Well, at least we get to go after Bourne,” Marks said. “That’s some consolation, he’s one half of the Treadstone equation, isn’t he?”

“Don’t be dense,” Willard snapped. “Liss didn’t even bother to mention it as a peace offering because he knew I’d laugh in his face. He knows I’m the only person on earth-at least one under his control-who can get to Bourne without having his neck or back broken. No, he planned this out from the beginning, it was his whole reason for agreeing to back Treadstone in the first place, and I played right into his hand.”

“That’s a pretty damn high price to pay for a ring,” Marks said. “It must be very rare, costly, or important.”

“I’d like to have another look at that photo of the engraving,” Willard mused. “That’s our best chance of finding out something about the ring, since Liss won’t tell us.”

They had been walking across the Mall, from the Washington Monument toward the Lincoln Memorial, hands in overcoat pockets, backs bowed against the wind, but at the last instant they had decided to make a detour to the Vietnam Veterans Memorial. Along the way they had, each in his own way, checked for tags and tails. They didn’t trust anyone, least of all Oliver Liss.

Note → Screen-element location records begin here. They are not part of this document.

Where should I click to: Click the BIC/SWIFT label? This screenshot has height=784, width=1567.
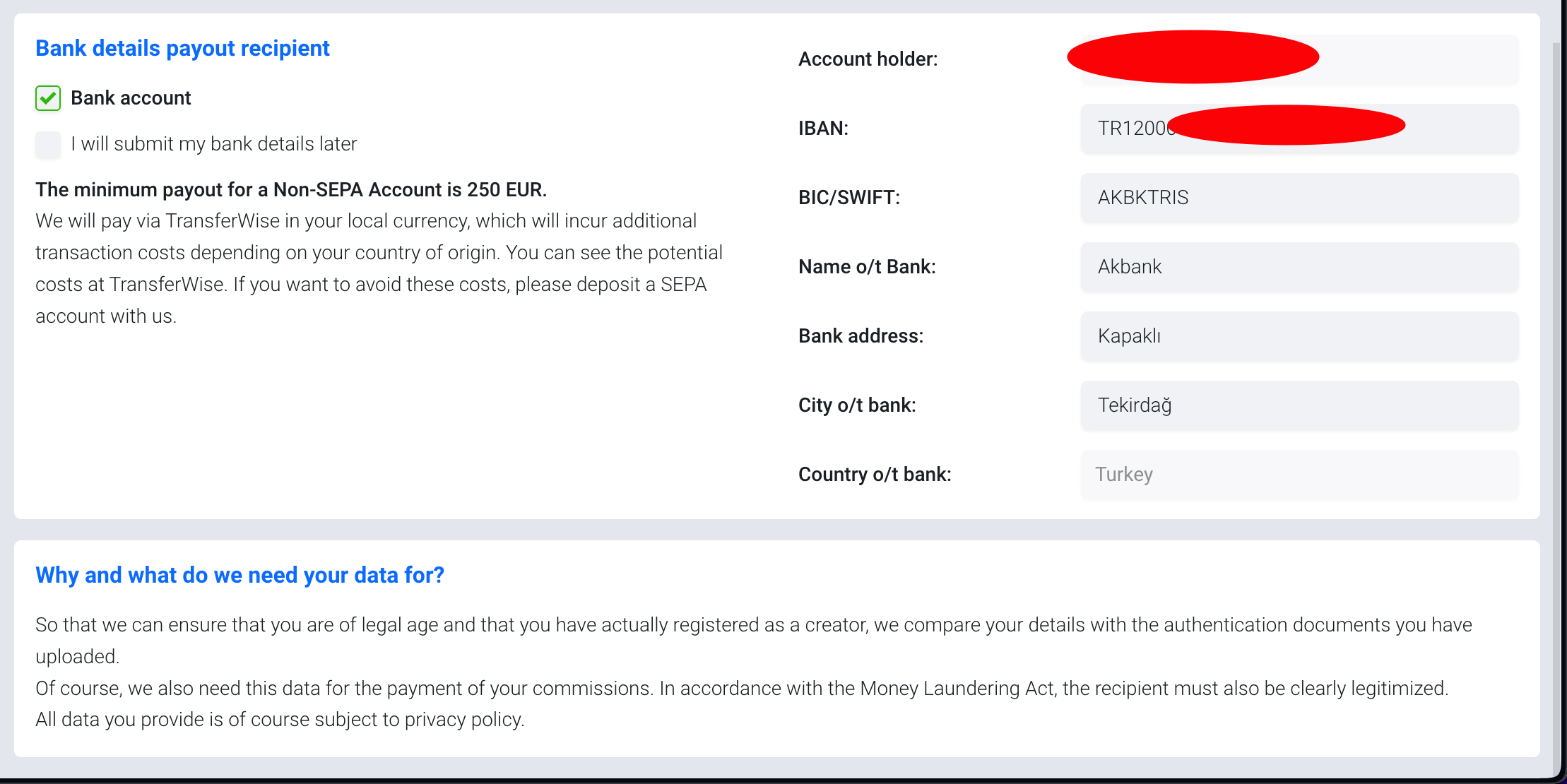tap(849, 198)
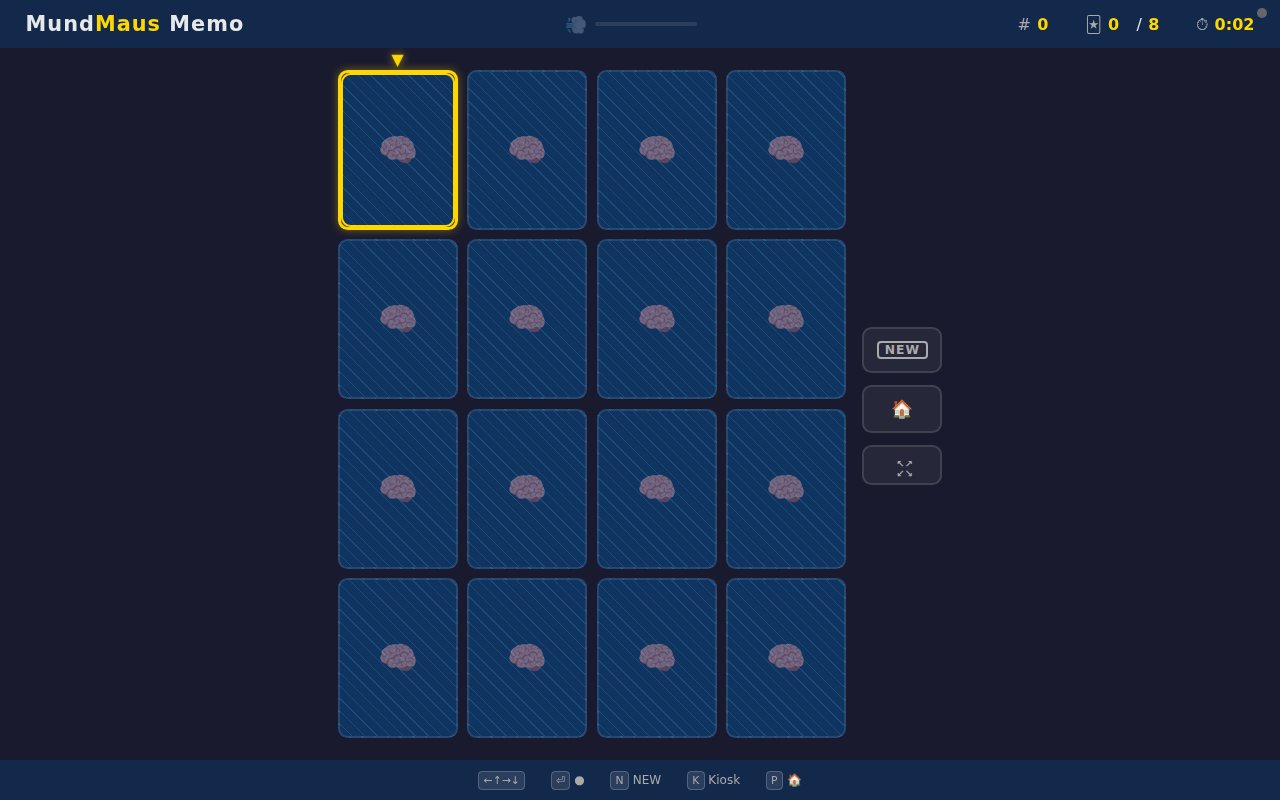Click the star card pairs icon
1280x800 pixels.
coord(1093,24)
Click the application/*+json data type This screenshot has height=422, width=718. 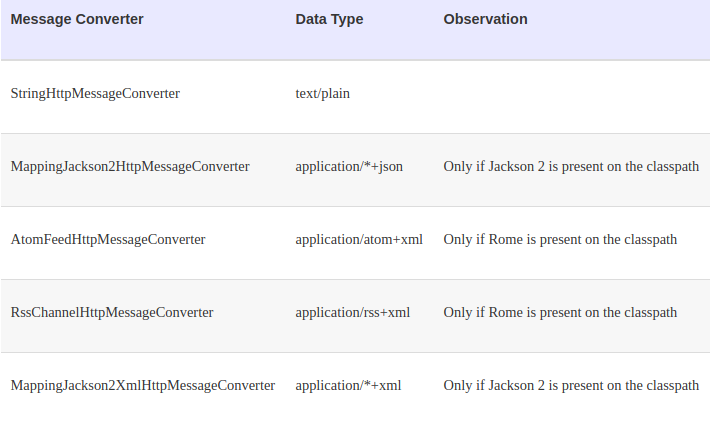(349, 166)
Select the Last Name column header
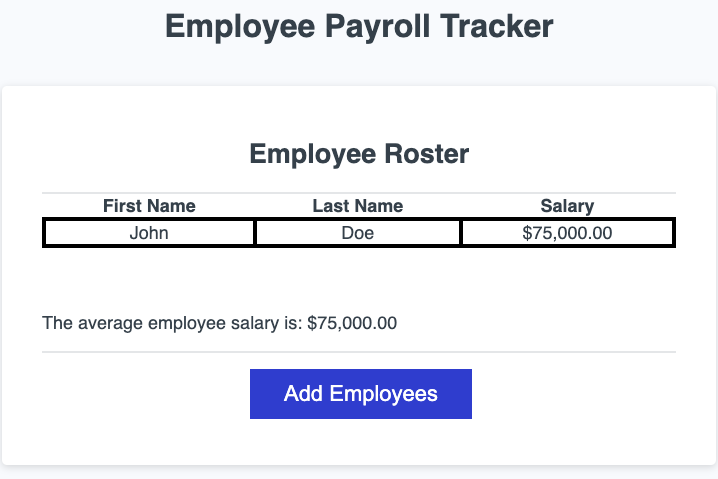The image size is (718, 479). pyautogui.click(x=357, y=206)
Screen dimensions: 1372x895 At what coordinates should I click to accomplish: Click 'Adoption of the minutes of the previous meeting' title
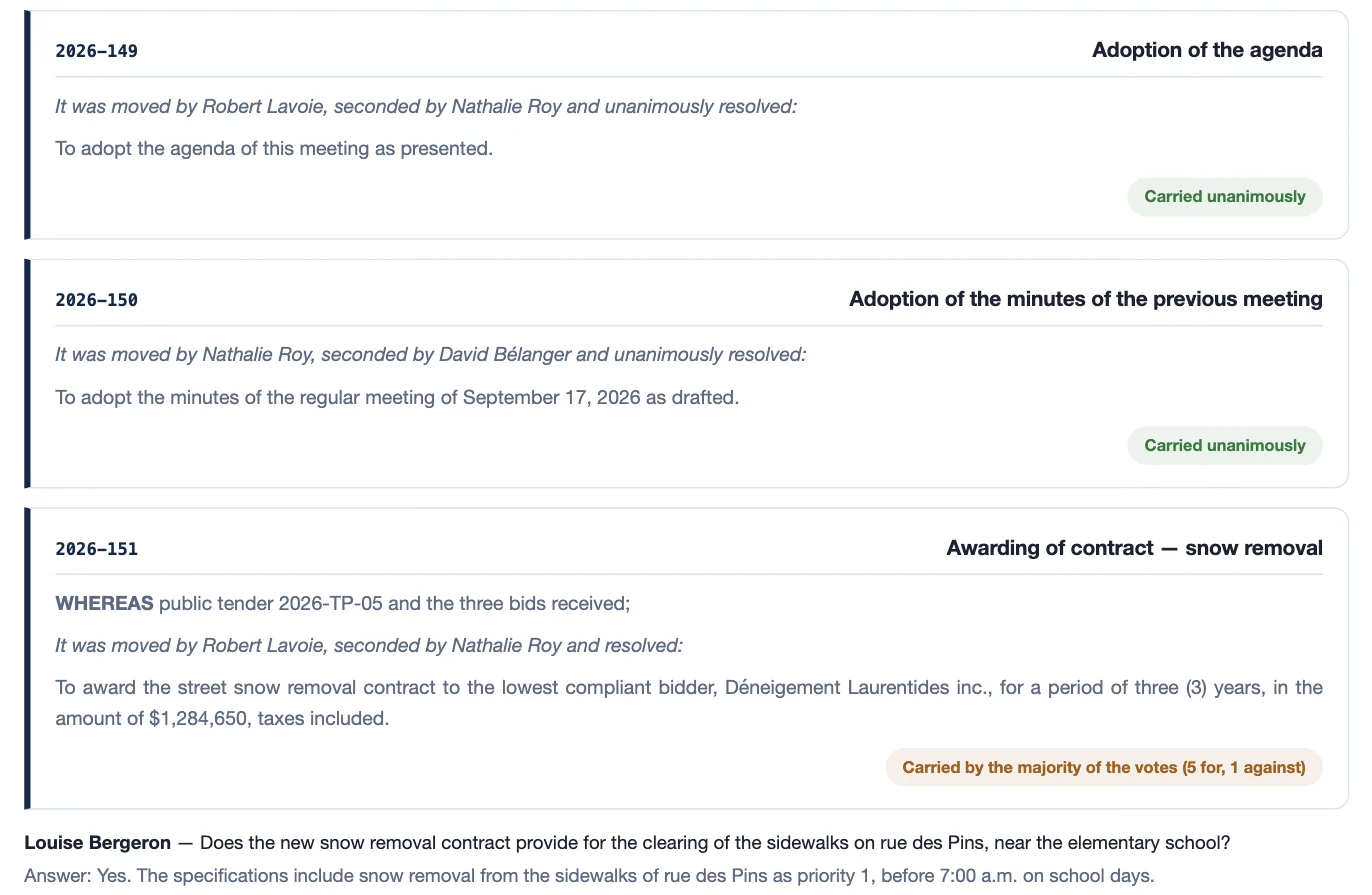pos(1086,299)
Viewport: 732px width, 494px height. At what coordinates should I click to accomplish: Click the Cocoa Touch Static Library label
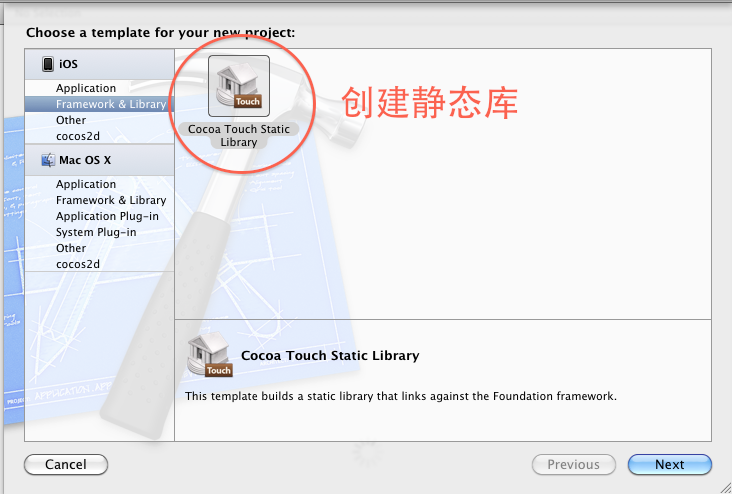239,135
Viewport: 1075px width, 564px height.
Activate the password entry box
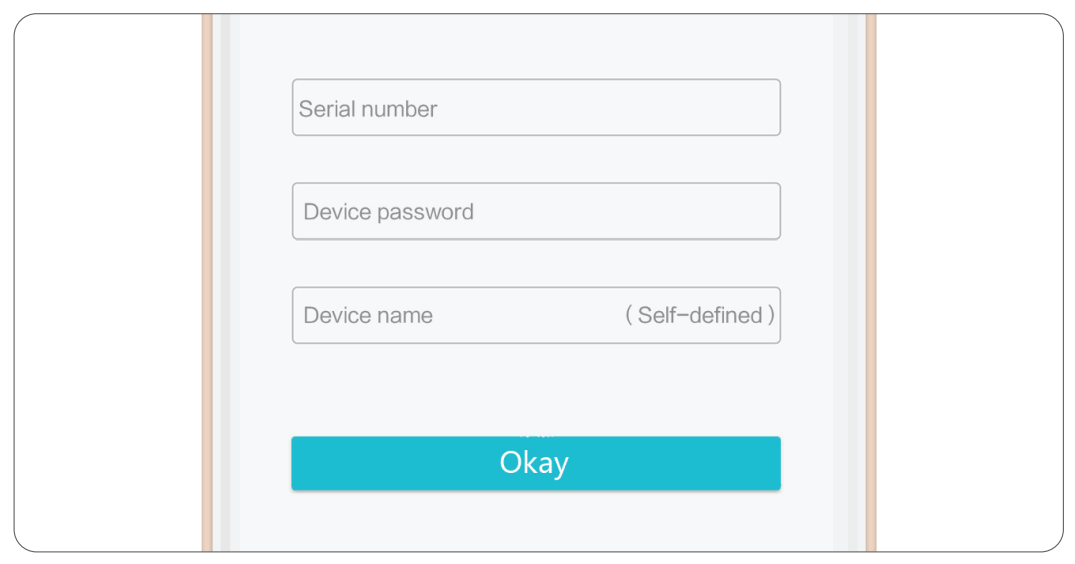(536, 211)
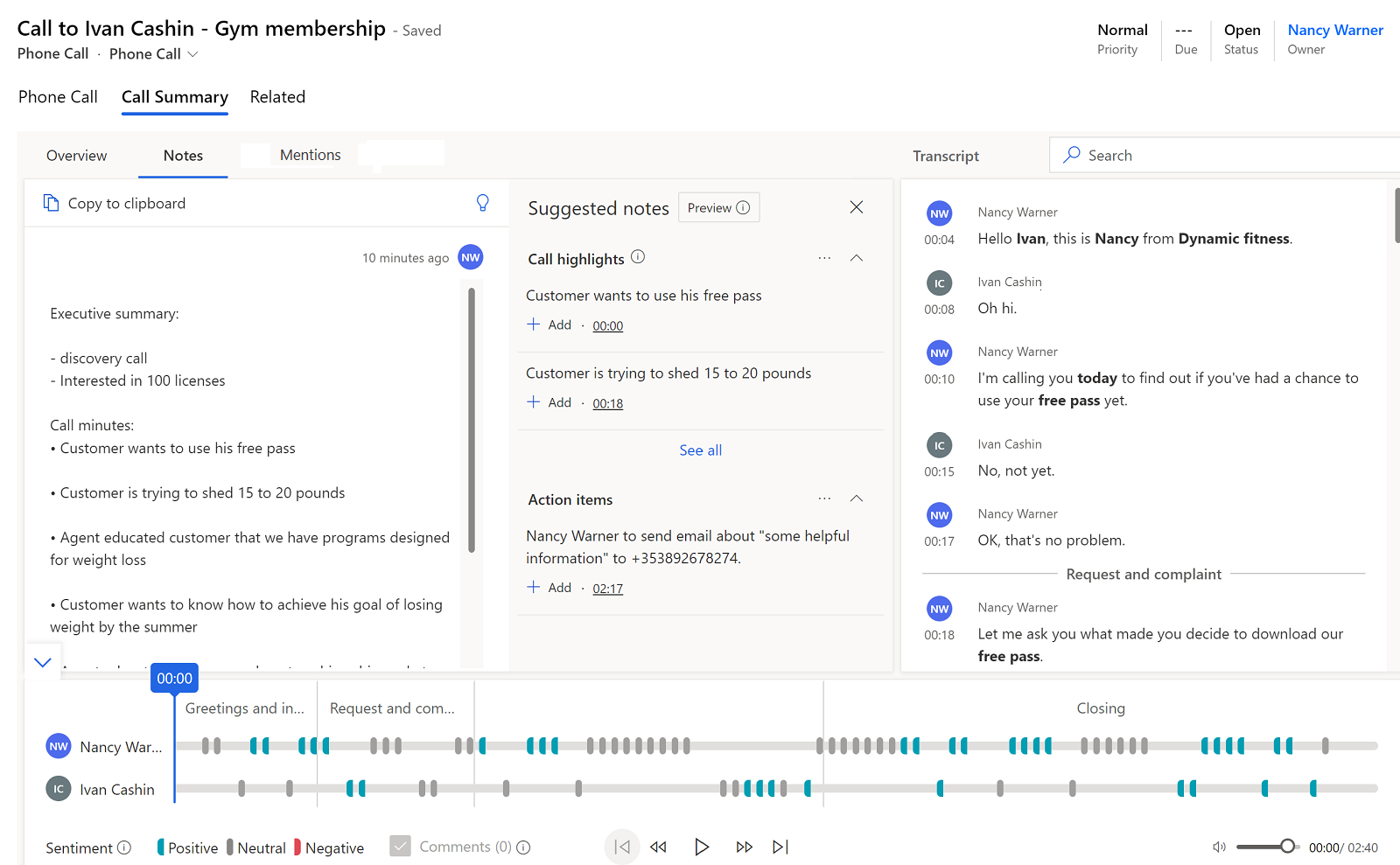Collapse the Call highlights section chevron
The height and width of the screenshot is (865, 1400).
point(856,257)
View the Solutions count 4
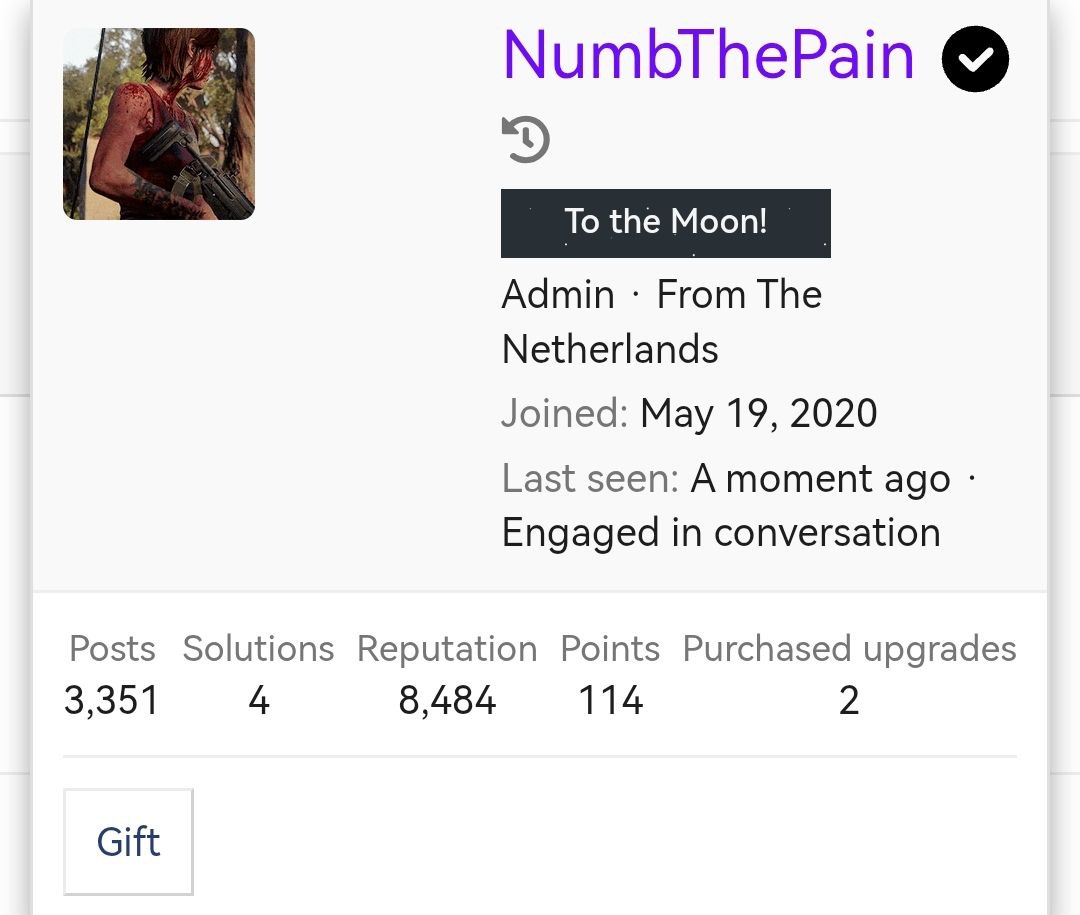 click(258, 701)
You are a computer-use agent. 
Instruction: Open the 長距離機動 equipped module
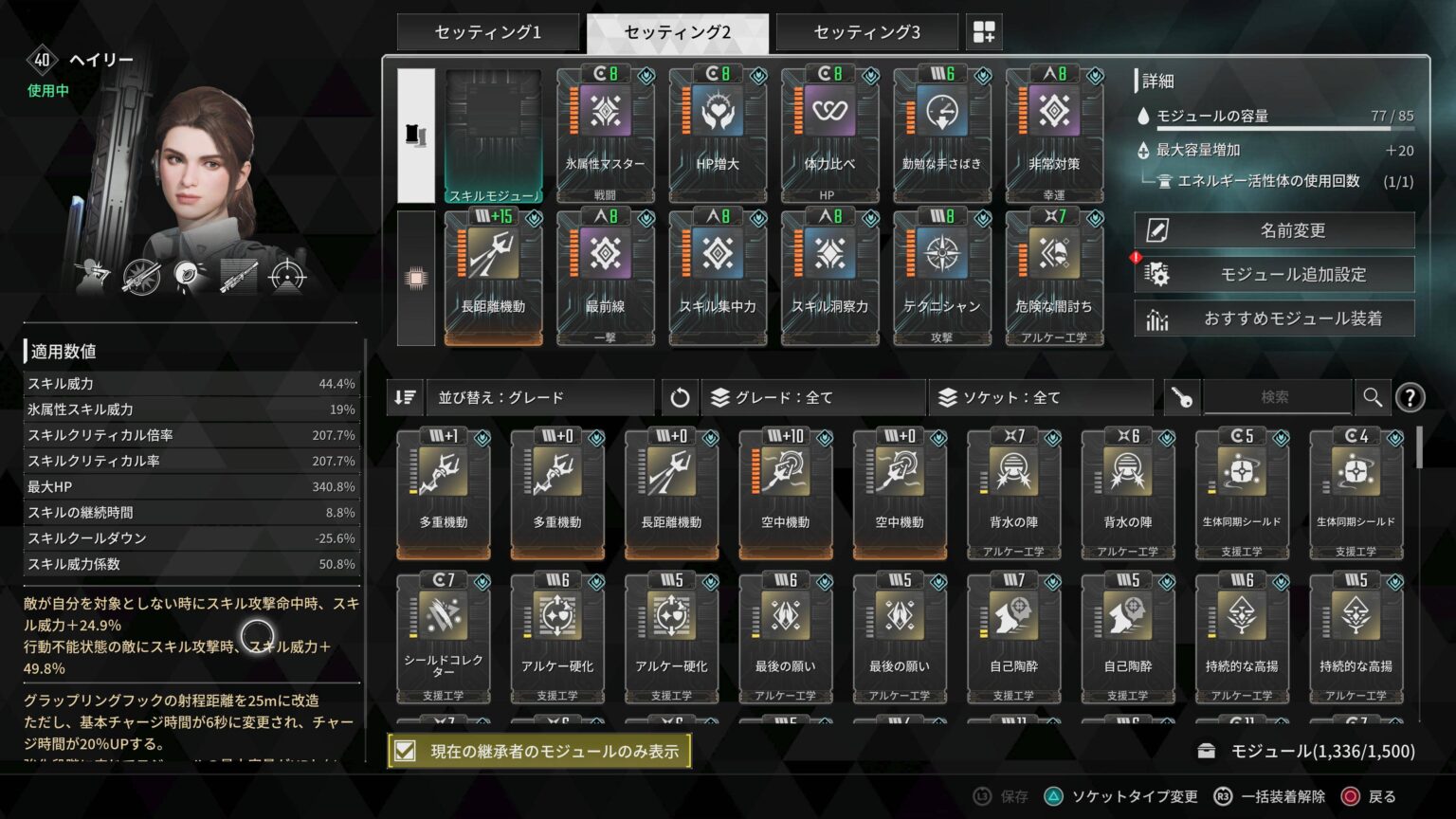tap(492, 275)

They stopped, and Willard stared at the wall, somber in its eternal shadows, sighed deeply, and closed his eyes. A small, secret smile crept across his lips with the stealth of a cat. “He thinks he’s checkmated me, but I’ve got a queen he can’t control.”

Marks shook his head. “I have no idea what you’re talking about.”

Willard’s eyes popped open. “Soraya Moore.”

Marks looked at him, alarmed. “Oh, no.”

“I told you to try to recruit her and you did.”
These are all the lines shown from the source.